■ **Work instruction**:
Answer these questions from the text about Robert Reich's talk below:
1. Which office hosts Reich's visit?
2. In what year did Time magazine name Reich one of the ten most successful cabinet secretaries of the past century?
3. Into how many languages has The Work of Nations been translated?

His talk—”Inequality for All: Bipartisan Solutions for America’s Economic Future”—will be held at 7:00 p.m. in Cox Auditorium in UT’s Alumni Memorial Building, 1408 Middle Drive. A book signing will follow at 8:00 p.m.

Reich’s visit is hosted by the Office of Honors and Scholars Programs. It is sponsored by the Howard H. Baker Jr. Center for Public Policy, College of Business Administration, Friends of the Knox County Public Library, and Office of the Provost.

Now Chancellor’s Professor of Public Policy at the University of California, Berkeley, Reich served in three presidential administrations. In 2008, Time magazine named Reich one of the ten most successful cabinet secretaries of the past century.

Reich is also a best-selling author, prize-winning professor, media commentator, and playwright. He is considered one of the nation’s leading thinkers about work and the economy.

Reich is the author of fourteen books, including The Work of Nations, which has been translated into twenty-two languages, and the best sellers Locked in the Cabinet and The Future of Success, which in 2002 was ranked by BusinessWeek magazine as the second best-selling business book. His book Supercapitalism, published in 2007, warned of the perils of an under-regulated and over-leveraged financial system. In his 2010 best seller Aftershock: The Next Economy and America’s Future, Reich looks at where the economy is heading after the Great Recession and what to expect over the next decade.

■ **Supplied data**:
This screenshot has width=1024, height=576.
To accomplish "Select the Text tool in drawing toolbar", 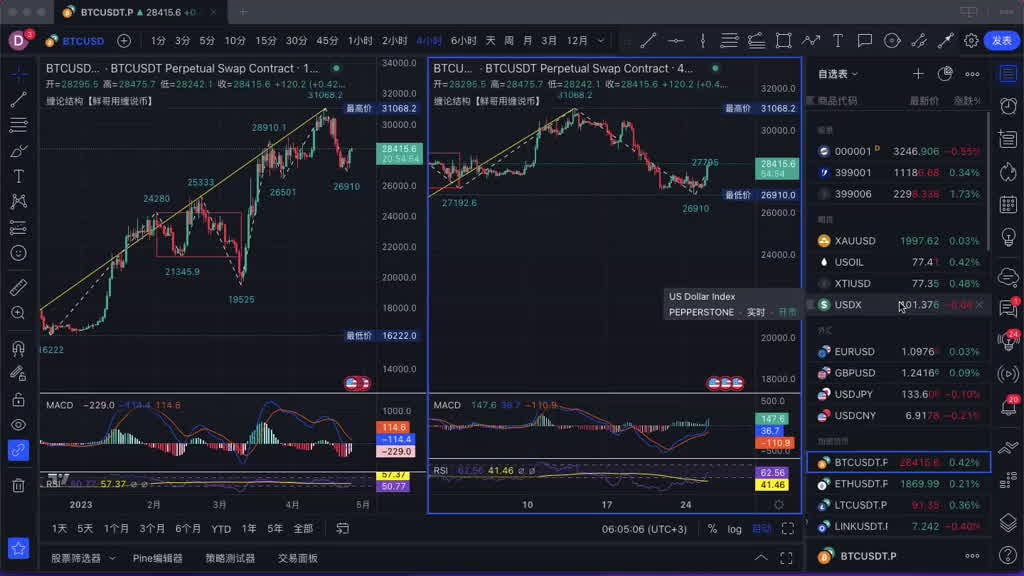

■ **Your response**:
1. The Office of Honors and Scholars Programs
2. 2008
3. Twenty-two